§ Data for this exercise
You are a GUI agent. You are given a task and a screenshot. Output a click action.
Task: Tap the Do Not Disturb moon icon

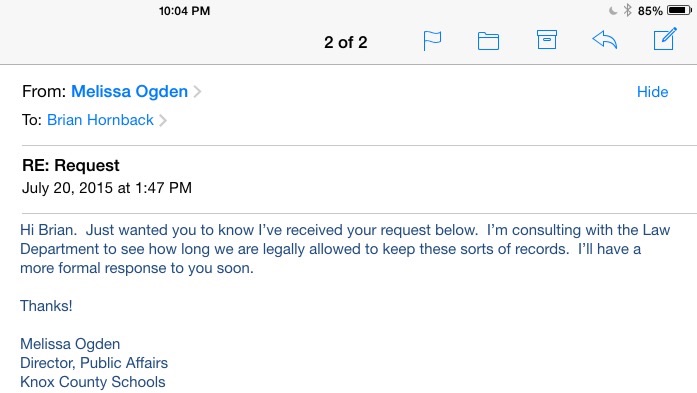pos(613,10)
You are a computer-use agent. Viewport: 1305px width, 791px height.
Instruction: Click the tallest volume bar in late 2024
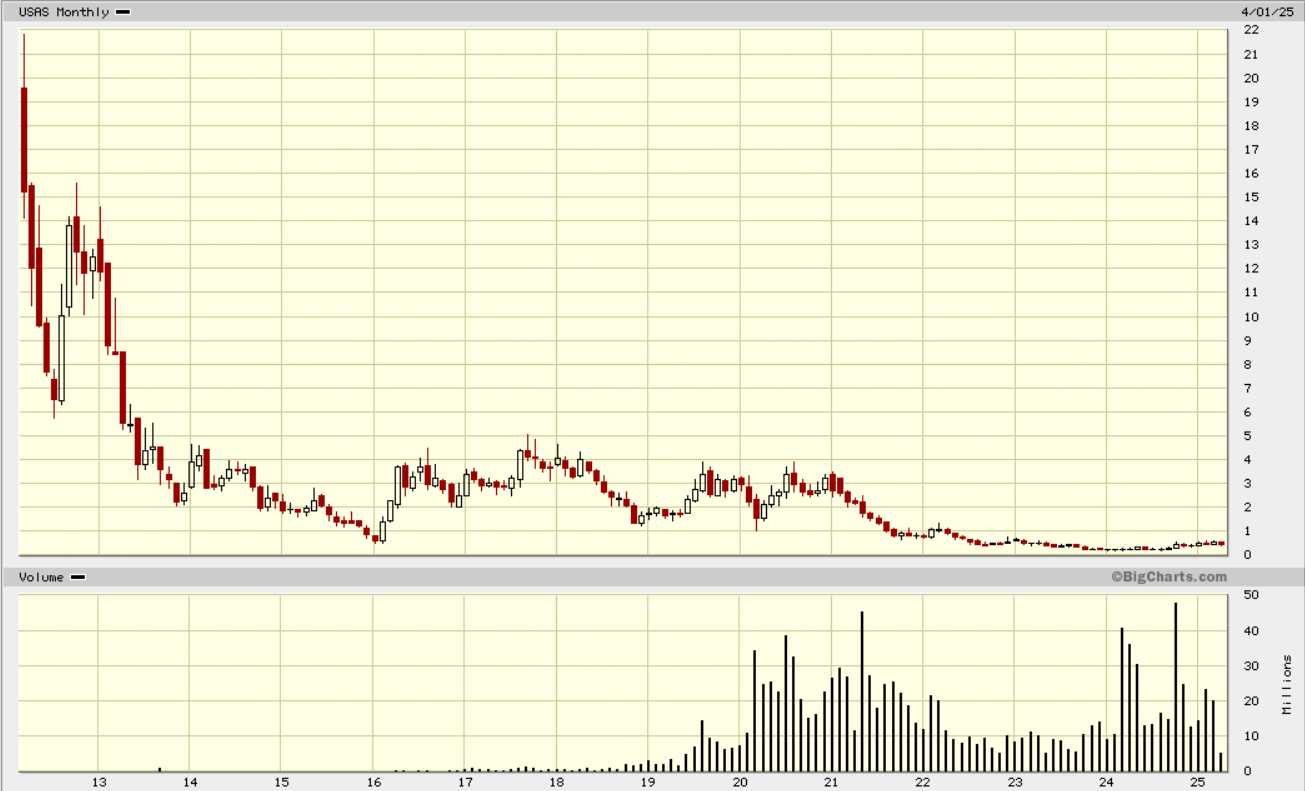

§ To do
Write everything in the records out exactly, apart from the pictures.

§ Result
You are a GUI agent. You are given a task and a screenshot. Output a click action.
Task: Tap the Do Not Disturb moon icon

pos(613,10)
You are a computer-use agent. Viewport: 1305px width, 791px height.
Instruction: Click the tallest volume bar in late 2024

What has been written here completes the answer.